The Atlantic Explores Why Kids Love Garbage Trucks
The Atlantic spoke with parents, kids, child-development experts and waste management professionals for their insights.
Why are kids so fascinated with garbage trucks? Is it all the moving parts of a truck? Because kids think smelly stuff is funny? Maybe it’s the men and women operating and riding on the backs of these trucks? Or, most likely, it’s a combination of all these things and more.

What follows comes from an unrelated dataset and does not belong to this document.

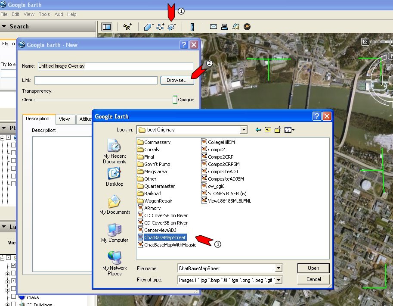Select the Add Path tool

(160, 27)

The Atlantic recently explored why for decades children have been fascinated by garbage trucks. The writer spoke with parents, kids, child-development experts, waste management professionals and the creator of a kids’ show about an anthropomorphized garbage truck for their insights. Together, they worked their way toward what the article calls “a unifying theory of why kids are so wild about garbage trucks.”
The Atlantic has more:
For Ryan Rucker, a dad in Vacaville, California, the weekly summons comes on Wednesday mornings, usually around seven. For Rosanne Sweeting on Grand Bahama island, in the Bahamas, it’s twice a week—Mondays and Thursdays, anytime from 6 to 8:30 a.m.—and for Whitney Schlander in Scottsdale, Arizona, it’s every Tuesday morning at half-past seven.
At these times, the quiet of the morning is broken by the beep beep beeping of an approaching garbage truck—and broken further when their kids start hollering, begging to be escorted outside to wave or just watch in awe as the truck collects and majestically hauls away the household trash. Rucker’s daughter Raegan, 3, takes her stuffed animals outside with her to watch the pickup. Cassidy Sweeting, 4, enlists her mom’s help to deliver granola bars and water bottles to the three trash collectors. Finn Schlander, 3, invited the neighborhood garbage-truck driver to his birthday party. (Ultimately, he was unable to attend, but the party had garbage-truck decorations nonetheless.)